In an editorial in the NY Times today Bret Stephens writes an open letter to Dennis Prager the aim of which is to decry the current hostility for the news media. Mr. Stephens seems a bit wrapped up in his desire to show that he took some philosophy courses in college, but he wraps up the article with the following:
It used to be that conservatives thought liberals were wrong, while liberals thought conservatives were evil. Among the other ways that Trump has degraded the conservative movement is that he has turned us into a mirror image of what we used to accuse liberals of being. He's turned us into haters.It is actually fairly hopeful to me that Mr. Stephens is not the only conservative voice I have read that recognizes that something is amiss in our public discourse. I admit, I sometimes get far too wrapped up in my own desire to be right. I have felt a certain sense of schadenfreude as Trump turns out to be every bit as much of a bumbling blowhard as I expected. Every time Mitch McConnell has to eat his BRCA hat, it makes me at least a little happy, but what would make me even happier would be if Congress, Democrat and Republican, would actually start acting like the grownups they claim to be. I do not doubt that if egos and CYA politics could be put aside for a minute the crisis of healthcare (and it is a crisis, but not one created by Obama) in this country could be solved.
I believe, perhaps a little naively, that both sides of the aisle have some ideas that need to be reckoned with in any really big problem that faces us. I only joke when I talk about moving to Canada, there aren't enough Presbyterian churches up there. For better or worse we can't go our separate ways as a nation. We tried that once, it didn't go well.

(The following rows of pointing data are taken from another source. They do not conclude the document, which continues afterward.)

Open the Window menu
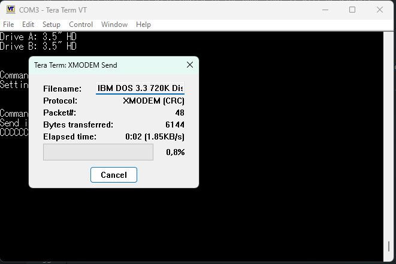 (114, 25)
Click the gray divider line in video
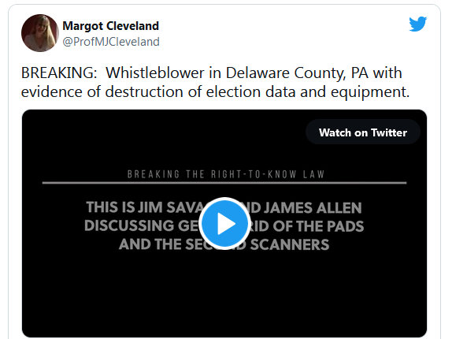This screenshot has height=339, width=467. point(224,183)
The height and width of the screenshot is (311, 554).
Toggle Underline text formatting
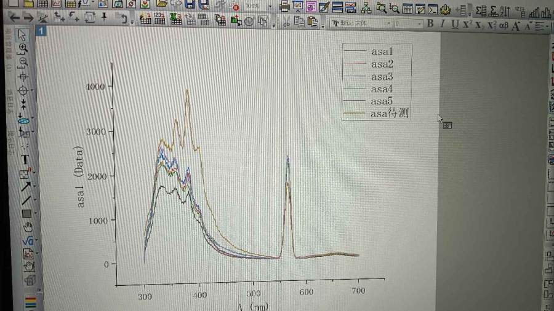[455, 25]
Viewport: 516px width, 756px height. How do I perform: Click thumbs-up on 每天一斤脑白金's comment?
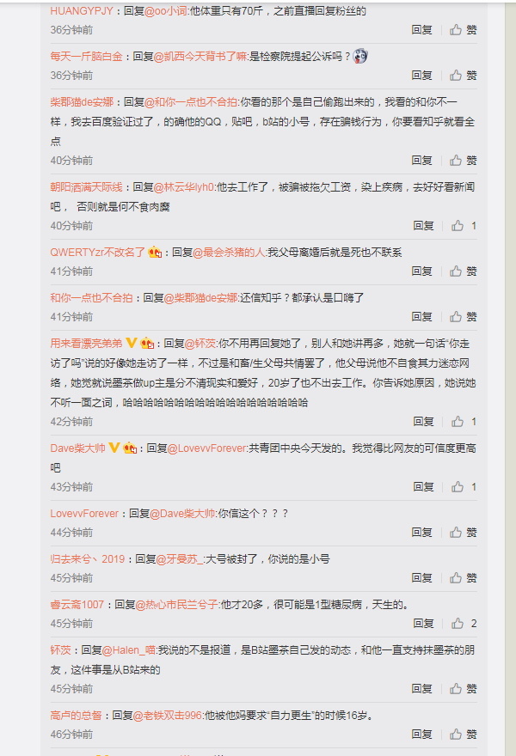click(464, 76)
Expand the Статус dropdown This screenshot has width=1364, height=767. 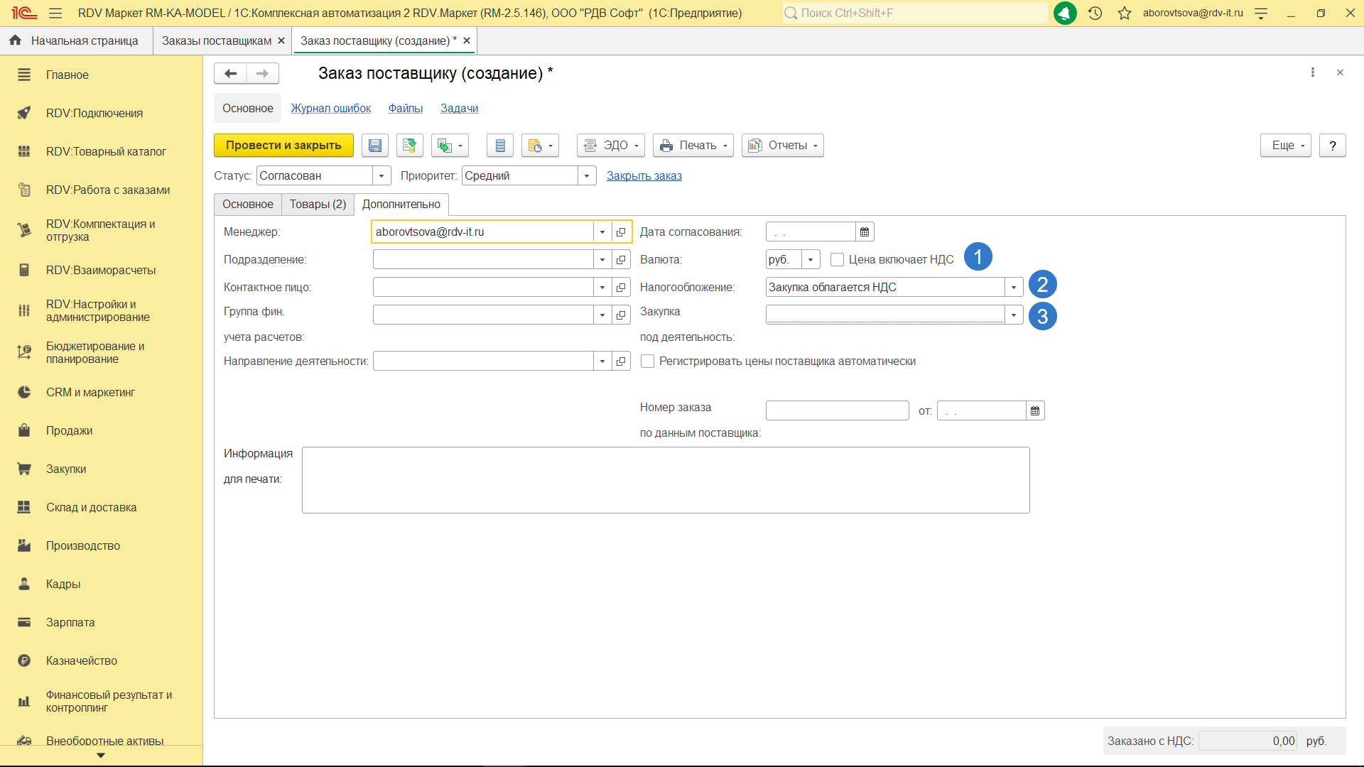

We have big problems that face us, and there are reasonable disagreements about those problems and their solutions, but we're not going to solve anything going the way we're going. Just possibly, when credible journalists report something that reflects badly on the President or on some policy from healthcare to climate change to immigration, it's not because they're out to get someone, but because they are, you know, doing their job.
The presence of "fake news" in the form of propaganda and tabloid journalism may numb us to the constant stream of mendacity, but we cannot let it sour our ability to discern truth. If we start our common cause on solid ground we will get a lot farther in the end.